+++ DATASET

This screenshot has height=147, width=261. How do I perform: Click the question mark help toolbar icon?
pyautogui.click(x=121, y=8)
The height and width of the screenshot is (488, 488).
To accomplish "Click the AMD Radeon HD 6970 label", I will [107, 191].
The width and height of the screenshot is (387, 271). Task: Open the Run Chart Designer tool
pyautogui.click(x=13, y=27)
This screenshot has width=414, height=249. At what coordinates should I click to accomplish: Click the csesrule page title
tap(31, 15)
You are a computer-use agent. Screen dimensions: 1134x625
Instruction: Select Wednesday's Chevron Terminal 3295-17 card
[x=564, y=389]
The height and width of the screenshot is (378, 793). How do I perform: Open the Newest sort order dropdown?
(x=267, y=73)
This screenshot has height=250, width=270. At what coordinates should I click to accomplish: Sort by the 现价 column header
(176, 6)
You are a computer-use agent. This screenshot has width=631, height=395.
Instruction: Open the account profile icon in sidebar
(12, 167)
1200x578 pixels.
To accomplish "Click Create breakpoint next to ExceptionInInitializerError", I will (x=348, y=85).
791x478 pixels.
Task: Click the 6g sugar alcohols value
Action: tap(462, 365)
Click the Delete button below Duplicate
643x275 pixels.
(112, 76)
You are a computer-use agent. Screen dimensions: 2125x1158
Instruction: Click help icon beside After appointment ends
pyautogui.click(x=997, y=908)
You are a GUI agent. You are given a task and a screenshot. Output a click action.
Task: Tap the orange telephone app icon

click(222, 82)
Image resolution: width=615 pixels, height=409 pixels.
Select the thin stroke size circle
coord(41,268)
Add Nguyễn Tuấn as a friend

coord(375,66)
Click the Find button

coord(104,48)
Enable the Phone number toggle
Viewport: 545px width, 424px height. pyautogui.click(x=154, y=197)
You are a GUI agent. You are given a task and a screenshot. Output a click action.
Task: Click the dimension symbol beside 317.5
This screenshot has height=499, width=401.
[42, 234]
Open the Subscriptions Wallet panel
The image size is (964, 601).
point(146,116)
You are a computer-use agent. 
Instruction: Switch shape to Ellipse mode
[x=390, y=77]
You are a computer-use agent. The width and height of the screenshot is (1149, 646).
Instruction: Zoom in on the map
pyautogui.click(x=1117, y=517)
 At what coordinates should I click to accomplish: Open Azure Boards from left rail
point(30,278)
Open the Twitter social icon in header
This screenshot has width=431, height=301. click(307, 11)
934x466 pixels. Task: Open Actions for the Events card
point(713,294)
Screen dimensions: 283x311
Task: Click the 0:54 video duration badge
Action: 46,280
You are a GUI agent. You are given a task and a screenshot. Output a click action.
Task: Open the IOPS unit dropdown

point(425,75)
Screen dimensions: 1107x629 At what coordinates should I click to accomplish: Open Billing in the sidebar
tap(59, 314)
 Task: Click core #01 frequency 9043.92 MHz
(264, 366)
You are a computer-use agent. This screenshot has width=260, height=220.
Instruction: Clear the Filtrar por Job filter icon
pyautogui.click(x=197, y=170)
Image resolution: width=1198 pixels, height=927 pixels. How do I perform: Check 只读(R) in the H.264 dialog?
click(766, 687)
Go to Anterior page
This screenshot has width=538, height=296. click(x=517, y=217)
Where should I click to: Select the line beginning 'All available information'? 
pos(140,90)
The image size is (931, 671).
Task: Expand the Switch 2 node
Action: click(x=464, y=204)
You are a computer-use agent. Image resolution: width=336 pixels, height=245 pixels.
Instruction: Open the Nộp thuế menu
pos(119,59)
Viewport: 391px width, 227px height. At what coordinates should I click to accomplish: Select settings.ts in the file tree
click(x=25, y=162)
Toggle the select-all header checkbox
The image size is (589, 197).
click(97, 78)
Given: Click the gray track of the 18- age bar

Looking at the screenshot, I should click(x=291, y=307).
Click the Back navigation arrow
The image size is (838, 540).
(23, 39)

++++++

TASK GOAL
Recast the records, from their start through the line containing "[x=564, y=389]", as a JSON list of strings with one string per line, leaving out any blank lines.

RESULT FOR THIS EXERCISE
[
  "This screenshot has height=147, width=261. How do I perform: Click the question mark help toolbar icon?",
  "pyautogui.click(x=121, y=8)",
  "The height and width of the screenshot is (488, 488).",
  "To accomplish \"Click the AMD Radeon HD 6970 label\", I will [107, 191].",
  "The width and height of the screenshot is (387, 271). Task: Open the Run Chart Designer tool",
  "pyautogui.click(x=13, y=27)",
  "This screenshot has width=414, height=249. At what coordinates should I click to accomplish: Click the csesrule page title",
  "tap(31, 15)",
  "You are a computer-use agent. Screen dimensions: 1134x625",
  "Instruction: Select Wednesday's Chevron Terminal 3295-17 card",
  "[x=564, y=389]"
]